Which lines below contain the string "screenshot", with case counting? Gather each such line and copy it out whole.

***** Given data

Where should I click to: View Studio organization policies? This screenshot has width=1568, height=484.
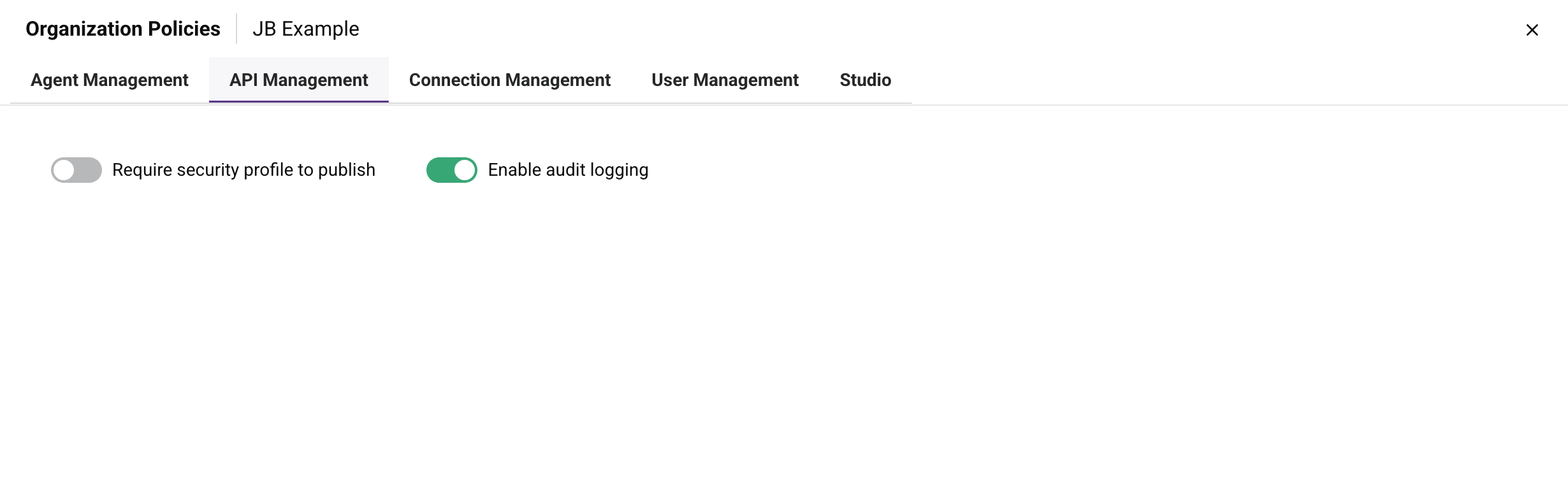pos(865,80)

**********
***** Given data

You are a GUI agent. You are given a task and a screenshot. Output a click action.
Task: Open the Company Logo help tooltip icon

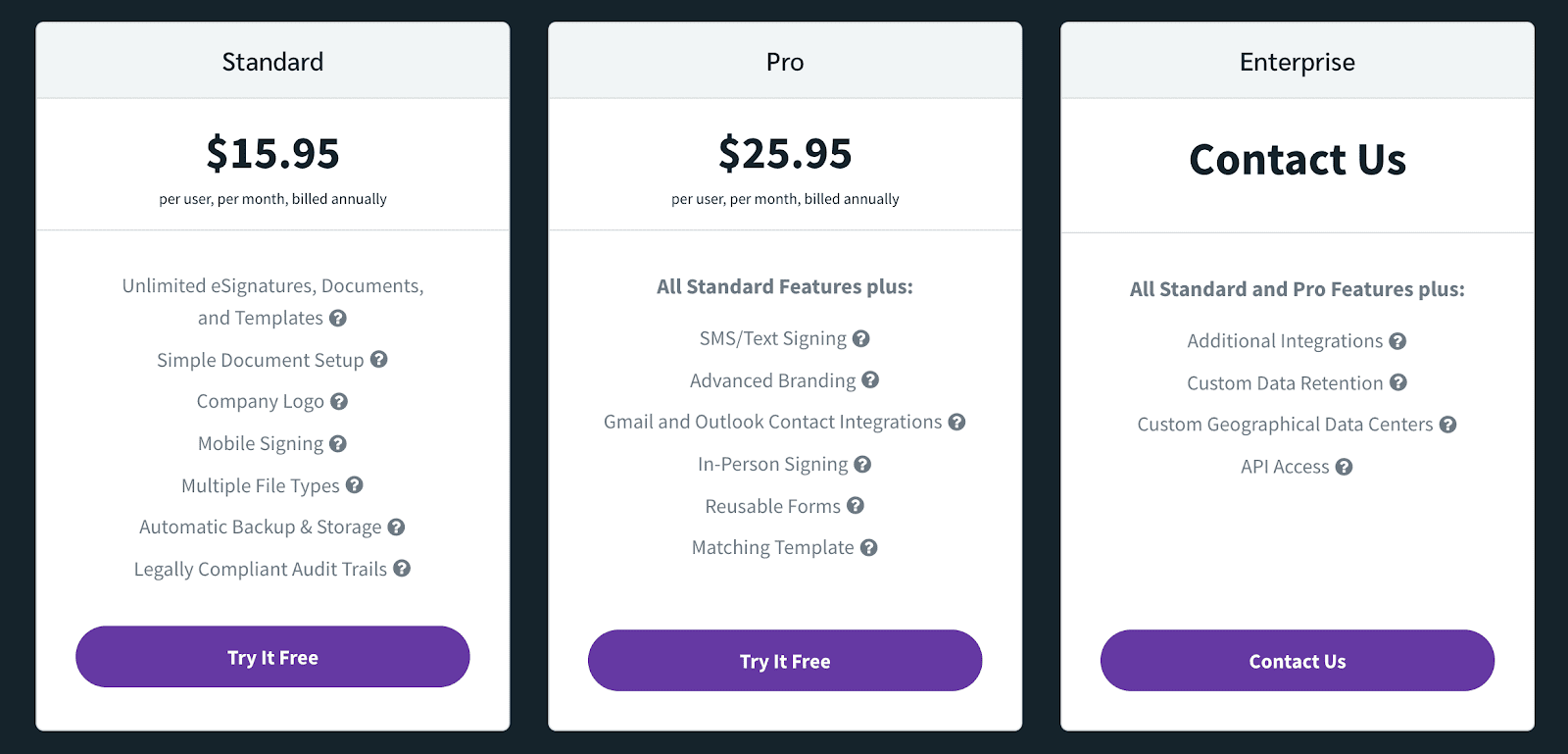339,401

**********

▸ **Full solution**
Where should I click to: View Studio organization policies? This screenshot has width=1568, height=484.
You are a GUI agent. You are given a task and a screenshot. Output a click action.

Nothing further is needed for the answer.